12 March 2012

India sticks to its guns on beaching for ship recycling:

India appears to be committed to ratifying the Hong Kong Convention.

India’s director-general of shipping, Dr SB Agnihotri, says banning beaching would be meaningless because it is a method on which 65% to 70% of world recycling capacity depends.

Agnihotri, who was speaking recently at the World Maritime University in Malmo, Sweden, repeated India’s claim that beaching is no less environmentally friendly than other methods.

He defended the Hong Kong International Convention for the Safe and Environmentally Sound Recycling of Ships (HKC)’s acceptance of beaching including the fact that it does not require pre-cleaning of all hazardous materials prior to a vessel’s arrival.

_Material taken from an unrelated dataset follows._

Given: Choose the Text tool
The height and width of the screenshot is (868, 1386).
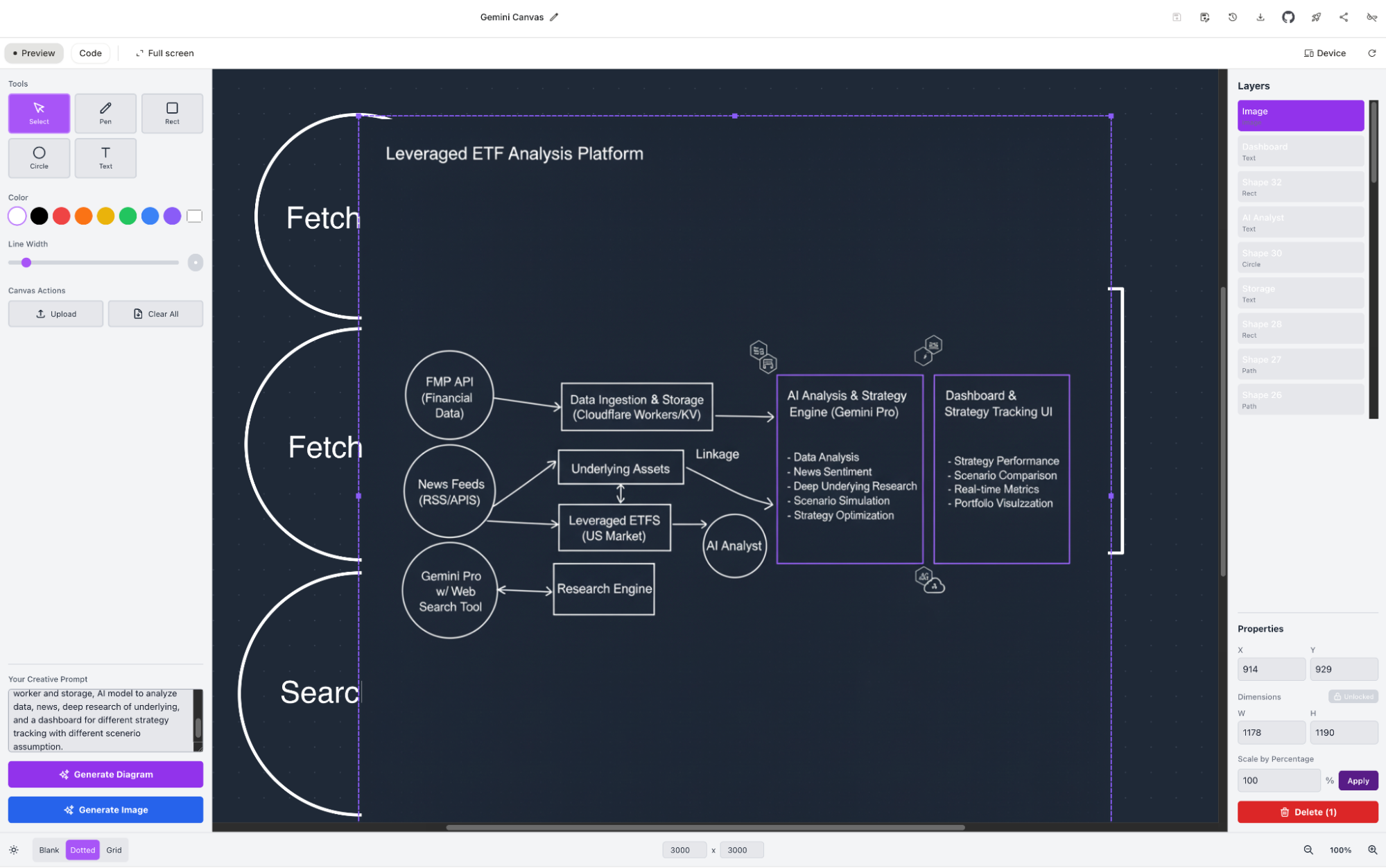Looking at the screenshot, I should point(105,157).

Pre-cleaning rendered ships unseaworthy and requiring towing, says Agnihotri, whereas the HKC recognises that precleaning can happen in any country, empowering the recycling state to authorise or restrict each recycling yard according to its capabilities.

Agnihotri says the HKC promises to become the “universal standard” for regulating ship-recycling activities regardless of whether countries use beaching or alongside methods. Its development was necessary because of the difficulty in applying the Basel Convention to ships.

These same arguments have been regularly used by other proponents of the HKC but the fact they came from Agnihotri appears to confirm that India is committed to ratifying the convention.

He says India is fully aware that unless it does so it will lose the right to protest any unwelcome amendments introduced at a later stage.

In an overview of Alang, the largest recycling location in the world, the shipping minister says there are now 173 plots along 10 kilometres (6.25 miles) of the coast.

The yards produce annually round 2.5 million tonnes of rerollable steel, “without exploiting natural resources”, and offer direct employment to 50,000 people and 500,000 indirectly, says Agnihotri. 

He claims India is always conscious of working conditions and that the impact of the industry is regularly assessed.